Find what's the IP address that has the most requests in this file (there's no tie; the IP is unique). Write the solution into a file /home/admin/highestip.txt. For example, if your solution is "1.2.3.4", you can do echo "1.2.3.4" > /home/admin/highestip.txt

Test: The SHA1 checksum of the IP address sha1sum /home/admin/highestip.txt is 6ef426c40652babc0d081d438b9f353709008e93 (just a way to verify the solution without giving it away.)


Notes and solution:

The first step is to open the log file to see what we are working with.

less /home/admin/access.log

Pasted image 20240815212040.png

There is a lot of information in that file.
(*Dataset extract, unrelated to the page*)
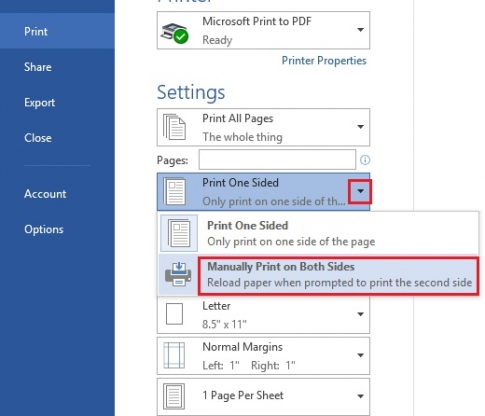Expand the Print All Pages dropdown
Viewport: 485px width, 416px height.
click(x=360, y=127)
If we count the number of lines in that file using:

wc -l /home/admin/access.log

Pasted image 20240815212223.png

First, we filter all the IPs with grep ( -Enhanced and exact match o options) and a RegEx pattern.
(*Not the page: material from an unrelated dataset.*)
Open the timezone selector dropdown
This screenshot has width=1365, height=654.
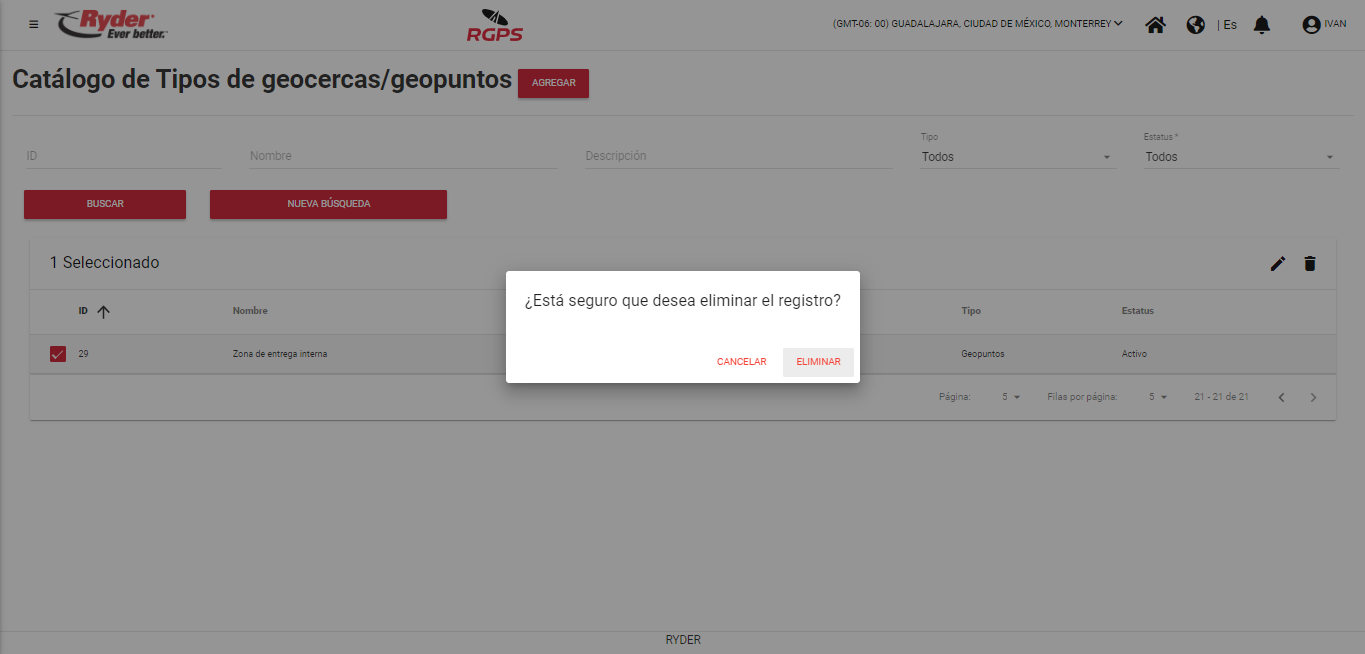pyautogui.click(x=977, y=24)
grep -E -o "([0-9]{1,3}[\.]){3}[0-9]{1,3}" /home/admin/access.log

Pasted image 20240815212819.png
where the RegEx pattern matches three digits [0-9]{1,3} between 0 and 9, followed by a dot \., three times {3} and then a final set of three digits also between 0 and 9 [0-9]{1,3}.
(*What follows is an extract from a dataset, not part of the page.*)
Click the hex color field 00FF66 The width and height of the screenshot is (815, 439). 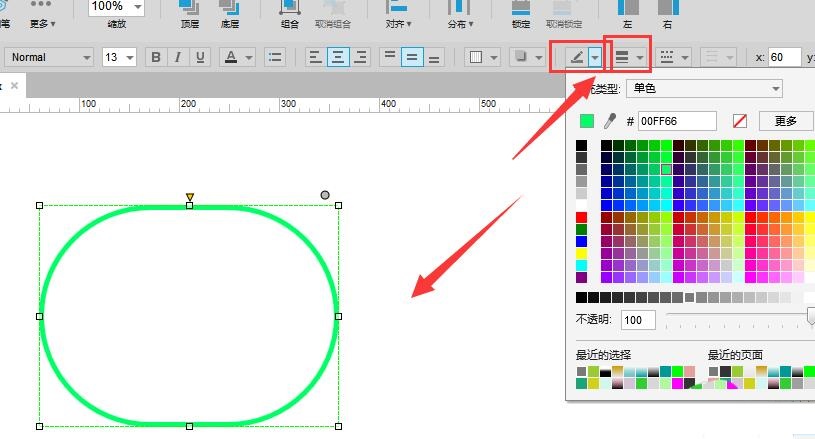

then, we sort (so we can later use uniq) and filter with the utility to count each time a unique IP address appears.

grep -E -o "([0-9]{1,3}[\.]){3}[0-9]{1,3}" /home/admin/access.log | sort | uniq

Pasted image 20240815214156.png
for instance, we can see that the 1.22.35.226 IP address appears 6 times.

now, we want to know which is the most recurrent IP address, so we sort again numerically with the command sort -numerically.

grep -E -o "([0-9]{1,3}[\.]){3}[0-9]{1,3}" /home/admin/access.log | sort | uniq -c | sort -n`

ListOfIPs.png

As we can see, the most recurring IP address is 66.249.73.135 with 482 requests.